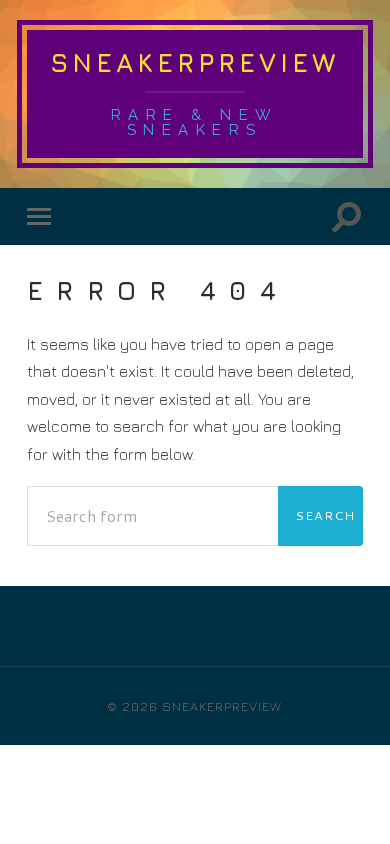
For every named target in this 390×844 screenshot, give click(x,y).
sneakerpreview (195, 62)
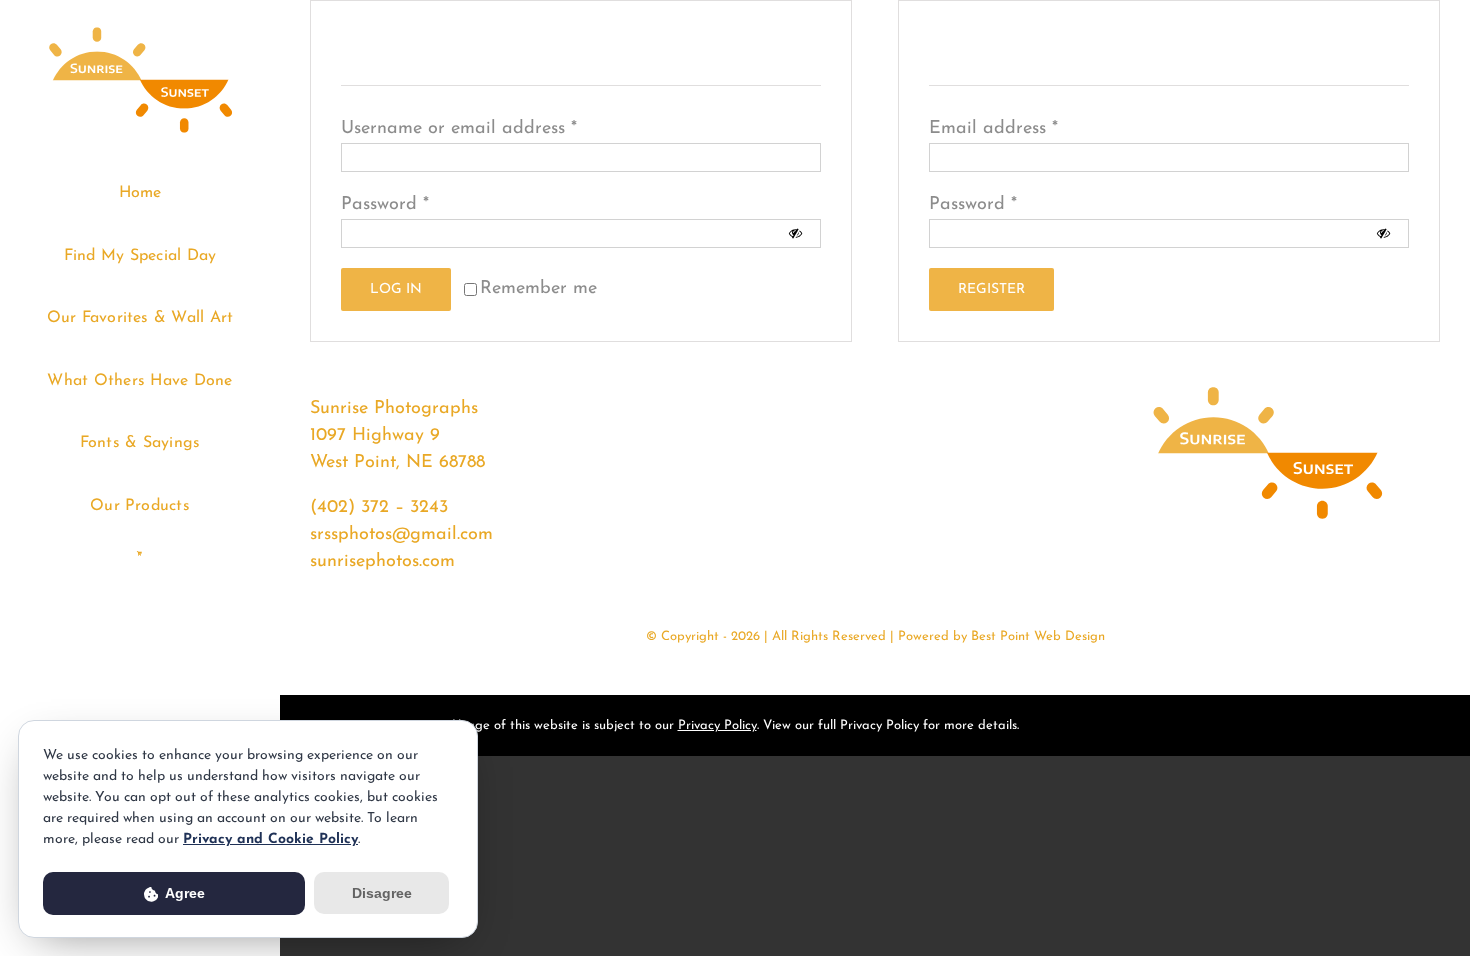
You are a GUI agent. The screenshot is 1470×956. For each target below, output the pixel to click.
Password (385, 205)
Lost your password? (704, 289)
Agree (183, 893)
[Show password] (795, 233)
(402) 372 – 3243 (379, 508)
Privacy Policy (717, 725)
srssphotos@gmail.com (401, 535)
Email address (993, 129)
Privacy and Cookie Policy (270, 839)
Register (991, 289)
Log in (396, 289)
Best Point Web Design (1038, 636)
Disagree (382, 893)
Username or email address (459, 129)
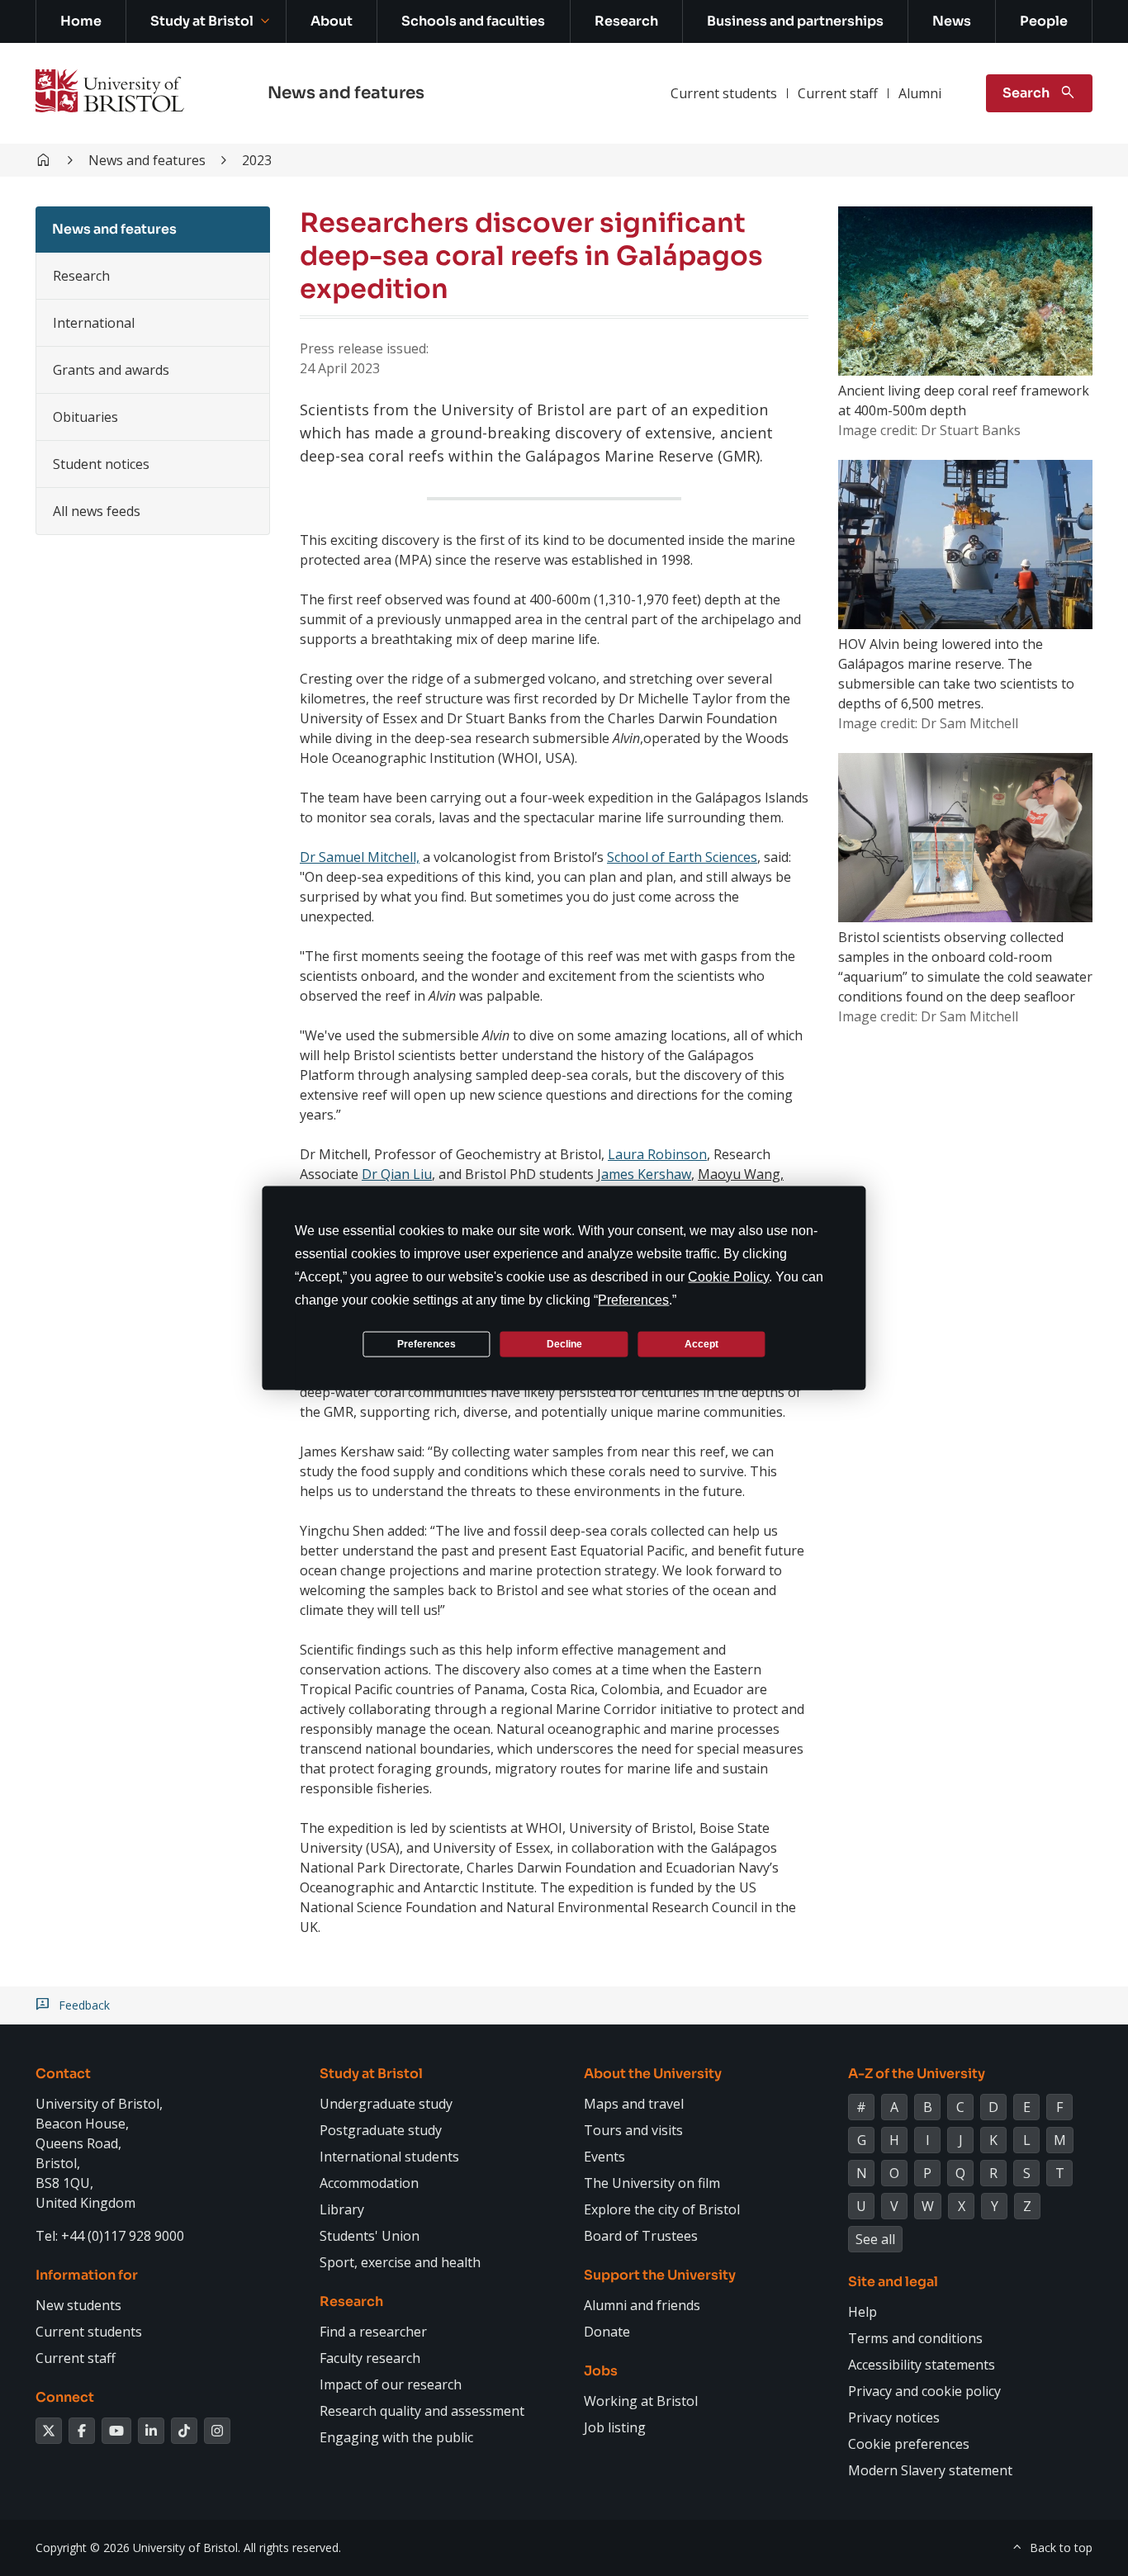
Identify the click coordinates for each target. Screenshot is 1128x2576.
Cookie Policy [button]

TASK BRIEF ->
Pull every line containing "each" out of the records.

WRITTEN SOLUTION ->
You are a GUI agent. The screenshot is 1470×956. For each target below, output the pixel to click.
Identify the click coordinates for each target. Screenshot is 1128x2576.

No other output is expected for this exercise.